With the availability of compact cyclotrons, automated chemical modules and microreactors, PET imaging using ¹⁸F has become the modality of choice for molecular imaging of many small molecules.²⁴ Almost 90% of all clinical PET imaging is performed using ¹⁸F-FDG, the other 10% includes agents like ¹⁸F-NaF used for bone imaging; ¹⁸F-FLT, ¹⁸F-choline, and ¹⁸F-FET in oncology; and ¹⁸F-fallypride, ¹⁸F-DOPA, and ¹⁸F-altanserin in neurosciences.²⁵ Despite its popularity, FDG cannot be used for many neurological, oncological and cardiological conditions, making it imperative to seek other compounds.²⁶ There are numerous receptor-avid biomolecules, like folate, biotin, bombesin (BBN), gastrin-releasing peptide (GRP), RGD, somatostatin, antibodies, peptides, and proteins, which possess high specificity and affinity.^27,28 Development of a facile method of tagging these molecules with ¹⁸F would enhance their utility in the detection of pathologically distinct cellular targets. Most ¹⁸F-labeling methods are tedious to perform and require the efforts of specialized chemists. Multiple purifications of intermediates are commonly required, resulting in low RCYs. Additionally, ¹⁸F-labeling involving C-¹⁸F bond formation, which is employed in all clinically-approved ¹⁸F-labeled products, requires anhydrous conditions.²⁹ The newer labeling strategies, involving B-¹⁸F and Si-¹⁸F bond formation, have shown promise, but suffer from the disadvantage of rather high lipophilicity of the building block,^30,31 a property that can enhance hepatobiliary clearance in vivo. An ideal method is one in which a peptide could be labeled rapidly in the final step with high specific activity in an aqueous medium.
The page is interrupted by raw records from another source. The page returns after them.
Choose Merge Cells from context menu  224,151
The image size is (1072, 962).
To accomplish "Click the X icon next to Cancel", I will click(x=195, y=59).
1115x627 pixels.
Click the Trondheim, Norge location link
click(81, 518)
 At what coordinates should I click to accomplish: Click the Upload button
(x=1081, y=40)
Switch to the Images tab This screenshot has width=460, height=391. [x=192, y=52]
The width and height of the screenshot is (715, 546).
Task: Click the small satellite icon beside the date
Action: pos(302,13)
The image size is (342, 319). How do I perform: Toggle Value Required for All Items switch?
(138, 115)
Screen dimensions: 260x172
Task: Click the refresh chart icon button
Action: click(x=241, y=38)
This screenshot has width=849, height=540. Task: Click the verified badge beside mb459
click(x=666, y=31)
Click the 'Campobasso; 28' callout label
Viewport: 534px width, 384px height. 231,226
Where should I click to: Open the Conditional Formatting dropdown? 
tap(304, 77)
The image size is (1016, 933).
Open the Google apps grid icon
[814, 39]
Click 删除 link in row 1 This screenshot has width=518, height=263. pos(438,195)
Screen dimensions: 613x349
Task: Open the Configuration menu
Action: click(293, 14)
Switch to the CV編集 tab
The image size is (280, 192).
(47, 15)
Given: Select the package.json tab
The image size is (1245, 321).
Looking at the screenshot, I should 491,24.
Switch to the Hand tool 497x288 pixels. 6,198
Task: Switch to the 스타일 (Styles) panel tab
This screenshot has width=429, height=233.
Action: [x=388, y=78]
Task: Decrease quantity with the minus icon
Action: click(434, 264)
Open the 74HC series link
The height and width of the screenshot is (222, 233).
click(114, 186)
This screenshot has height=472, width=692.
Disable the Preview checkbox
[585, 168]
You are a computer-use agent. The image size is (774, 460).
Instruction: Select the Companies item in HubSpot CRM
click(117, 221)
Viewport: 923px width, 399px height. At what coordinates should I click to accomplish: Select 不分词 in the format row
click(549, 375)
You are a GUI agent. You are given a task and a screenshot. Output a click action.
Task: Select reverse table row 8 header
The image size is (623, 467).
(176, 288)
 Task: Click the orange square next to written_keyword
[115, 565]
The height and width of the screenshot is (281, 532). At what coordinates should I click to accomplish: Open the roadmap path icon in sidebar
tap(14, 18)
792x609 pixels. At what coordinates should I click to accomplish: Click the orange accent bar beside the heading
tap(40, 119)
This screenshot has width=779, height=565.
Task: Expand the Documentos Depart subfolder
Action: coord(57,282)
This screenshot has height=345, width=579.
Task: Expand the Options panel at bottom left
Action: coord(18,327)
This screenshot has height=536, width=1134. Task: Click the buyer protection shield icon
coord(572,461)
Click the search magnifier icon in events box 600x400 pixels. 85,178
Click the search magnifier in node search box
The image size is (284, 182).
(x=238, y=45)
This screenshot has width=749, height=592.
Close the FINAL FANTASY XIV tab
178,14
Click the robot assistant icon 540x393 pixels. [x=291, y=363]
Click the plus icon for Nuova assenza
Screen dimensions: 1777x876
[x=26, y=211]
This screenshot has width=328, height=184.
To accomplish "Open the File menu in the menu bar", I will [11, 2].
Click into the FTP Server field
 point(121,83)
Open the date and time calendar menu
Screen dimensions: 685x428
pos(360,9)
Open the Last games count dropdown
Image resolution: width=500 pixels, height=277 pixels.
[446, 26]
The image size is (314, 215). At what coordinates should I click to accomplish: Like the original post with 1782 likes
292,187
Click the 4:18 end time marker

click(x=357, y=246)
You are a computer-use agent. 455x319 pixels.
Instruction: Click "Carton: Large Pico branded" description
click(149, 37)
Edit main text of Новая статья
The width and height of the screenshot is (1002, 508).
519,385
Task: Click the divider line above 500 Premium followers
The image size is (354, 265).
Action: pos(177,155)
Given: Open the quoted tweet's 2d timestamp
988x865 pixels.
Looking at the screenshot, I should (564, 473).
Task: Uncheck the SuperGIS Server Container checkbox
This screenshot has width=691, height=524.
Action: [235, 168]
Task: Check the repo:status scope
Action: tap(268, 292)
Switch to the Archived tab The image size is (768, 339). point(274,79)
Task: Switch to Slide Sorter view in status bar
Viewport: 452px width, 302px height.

With experience gained in rapid and quantitative binding of various radiometals with chelates, and with the knowledge that ¹⁸F⁻ avidly binds to Al³⁺, we initiated a project to determine whether a stable Al¹⁸F complex could be formed with peptides coupled with an appropriate BFC. Our initial studies were performed with peptides covalently linked to the hexadentate p-SCN-Bn-NOTA and NOTA (Figure 1) via one of its N-acetates.^16,21 These peptides yield highly stable Al¹⁸F-chelates (in vitro and in vivo), but with low RCYs. We rationalized that with a hexadentate ligand, one of the pendant carboxylates might not participate in the complexation, and the presence of uncoordinated donor atoms potentially could impose steric constraints on the coordinated ligand framework, resulting in isomerism and/or instability. We then set out to synthesize a BFC that could form mononuclear octahedral complexes with aluminum, leaving a vacant site for binding fluorine. Since TACN-derived BFCs are suitable for Al³⁺ (0.53 Å), we decided to use NO2AtBu with two pendant N-acetate arms as our building block. BFCs with pendant N-acetates are common, since they do not affect the molecular weight significantly and their high hydrophilicity favors rapid renal clearance. The pentadentate NODA-MPAA 1, with its N₃O₂ donor set, was chosen because the tert-butyl protected prochelator 7 can be synthesized by one simple alkylation (Scheme 2). The methyl phenyl acetic acid (MPAA) backbone acts as a spacer and makes for easy linkage to biomolecules on solid phase or in solution.

Scheme 2.

Synthesis of NODA-MPAA 1 and (tBu)₂NODA-MPAA 7.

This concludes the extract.